• _Job_
Recast the lines below as a Markdown table with two columns, Row and Line: number each line in Row, put its text in Line, and leave out any blank lines.

• _Data for this task_
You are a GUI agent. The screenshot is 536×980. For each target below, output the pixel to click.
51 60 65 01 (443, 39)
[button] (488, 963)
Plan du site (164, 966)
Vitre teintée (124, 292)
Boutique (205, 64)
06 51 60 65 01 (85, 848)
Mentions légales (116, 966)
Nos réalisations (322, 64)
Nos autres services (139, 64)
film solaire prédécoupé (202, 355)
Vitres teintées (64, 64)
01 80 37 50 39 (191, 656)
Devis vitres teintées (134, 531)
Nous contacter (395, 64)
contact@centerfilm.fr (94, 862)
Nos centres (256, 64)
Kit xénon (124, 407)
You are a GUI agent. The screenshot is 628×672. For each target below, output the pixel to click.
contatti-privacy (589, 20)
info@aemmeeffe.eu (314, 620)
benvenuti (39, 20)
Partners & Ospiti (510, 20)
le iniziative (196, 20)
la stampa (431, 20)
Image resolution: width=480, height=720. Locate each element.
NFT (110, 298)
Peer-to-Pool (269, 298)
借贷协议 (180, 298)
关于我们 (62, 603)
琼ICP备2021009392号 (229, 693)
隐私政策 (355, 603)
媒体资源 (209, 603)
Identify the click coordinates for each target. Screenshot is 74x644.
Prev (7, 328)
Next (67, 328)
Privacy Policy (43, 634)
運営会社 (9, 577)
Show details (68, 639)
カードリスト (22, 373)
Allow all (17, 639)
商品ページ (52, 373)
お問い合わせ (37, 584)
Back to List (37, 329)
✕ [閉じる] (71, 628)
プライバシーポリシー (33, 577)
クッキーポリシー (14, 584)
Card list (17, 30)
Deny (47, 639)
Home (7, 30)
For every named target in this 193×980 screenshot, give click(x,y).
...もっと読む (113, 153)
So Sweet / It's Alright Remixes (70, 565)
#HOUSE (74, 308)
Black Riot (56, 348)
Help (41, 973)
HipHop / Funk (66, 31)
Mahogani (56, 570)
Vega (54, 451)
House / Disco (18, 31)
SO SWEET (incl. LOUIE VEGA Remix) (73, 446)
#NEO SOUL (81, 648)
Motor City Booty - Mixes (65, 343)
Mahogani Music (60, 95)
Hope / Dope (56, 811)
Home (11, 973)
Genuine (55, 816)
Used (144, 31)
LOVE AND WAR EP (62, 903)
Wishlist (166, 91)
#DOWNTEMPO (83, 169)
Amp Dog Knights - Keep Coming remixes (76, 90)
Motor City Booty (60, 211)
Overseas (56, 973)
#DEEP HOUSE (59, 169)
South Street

• _Written reply_
| Row | Line |
|---|---|
| 1 | You are a GUI agent. The screenshot is 536×980. For each target below, output the pixel to click. |
| 2 | 51 60 65 01 (443, 39) |
| 3 | [button] (488, 963) |
| 4 | Plan du site (164, 966) |
| 5 | Vitre teintée (124, 292) |
| 6 | Boutique (205, 64) |
| 7 | 06 51 60 65 01 (85, 848) |
| 8 | Mentions légales (116, 966) |
| 9 | Nos réalisations (322, 64) |
| 10 | Nos autres services (139, 64) |
| 11 | film solaire prédécoupé (202, 355) |
| 12 | Vitres teintées (64, 64) |
| 13 | 01 80 37 50 39 (191, 656) |
| 14 | Devis vitres teintées (134, 531) |
| 15 | Nous contacter (395, 64) |
| 16 | contact@centerfilm.fr (94, 862) |
| 17 | Nos centres (256, 64) |
| 18 | Kit xénon (124, 407) |
| 19 | You are a GUI agent. The screenshot is 628×672. For each target below, output the pixel to click. |
| 20 | contatti-privacy (589, 20) |
| 21 | info@aemmeeffe.eu (314, 620) |
| 22 | benvenuti (39, 20) |
| 23 | Partners & Ospiti (510, 20) |
| 24 | le iniziative (196, 20) |
| 25 | la stampa (431, 20) |
| 26 | Image resolution: width=480, height=720. Locate each element. |
| 27 | NFT (110, 298) |
| 28 | Peer-to-Pool (269, 298) |
| 29 | 借贷协议 (180, 298) |
| 30 | 关于我们 (62, 603) |
| 31 | 琼ICP备2021009392号 (229, 693) |
| 32 | 隐私政策 (355, 603) |
| 33 | 媒体资源 (209, 603) |
| 34 | Identify the click coordinates for each target. Screenshot is 74x644. |
| 35 | Prev (7, 328) |
| 36 | Next (67, 328) |
| 37 | Privacy Policy (43, 634) |
| 38 | 運営会社 (9, 577) |
| 39 | Show details (68, 639) |
| 40 | カードリスト (22, 373) |
| 41 | Allow all (17, 639) |
| 42 | 商品ページ (52, 373) |
| 43 | お問い合わせ (37, 584) |
| 44 | Back to List (37, 329) |
| 45 | ✕ [閉じる] (71, 628) |
| 46 | プライバシーポリシー (33, 577) |
| 47 | クッキーポリシー (14, 584) |
| 48 | Card list (17, 30) |
| 49 | Deny (47, 639) |
| 50 | Home (7, 30) |
| 51 | For every named target in this 193×980 screenshot, give click(x,y). |
| 52 | ...もっと読む (113, 153) |
| 53 | So Sweet / It's Alright Remixes (70, 565) |
| 54 | #HOUSE (74, 308) |
| 55 | Black Riot (56, 348) |
| 56 | Help (41, 973) |
| 57 | HipHop / Funk (66, 31) |
| 58 | Mahogani (56, 570) |
| 59 | Vega (54, 451) |
| 60 | House / Disco (18, 31) |
| 61 | SO SWEET (incl. LOUIE VEGA Remix) (73, 446) |
| 62 | #NEO SOUL (81, 648) |
| 63 | Motor City Booty - Mixes (65, 343) |
| 64 | Mahogani Music (60, 95) |
| 65 | Hope / Dope (56, 811) |
| 66 | Home (11, 973) |
| 67 | Genuine (55, 816) |
| 68 | Used (144, 31) |
| 69 | LOVE AND WAR EP (62, 903) |
| 70 | Wishlist (166, 91) |
| 71 | #DOWNTEMPO (83, 169) |
| 72 | Amp Dog Knights - Keep Coming remixes (76, 90) |
| 73 | Motor City Booty (60, 211) |
| 74 | Overseas (56, 973) |
| 75 | #DEEP HOUSE (59, 169) |
| 76 | South Street |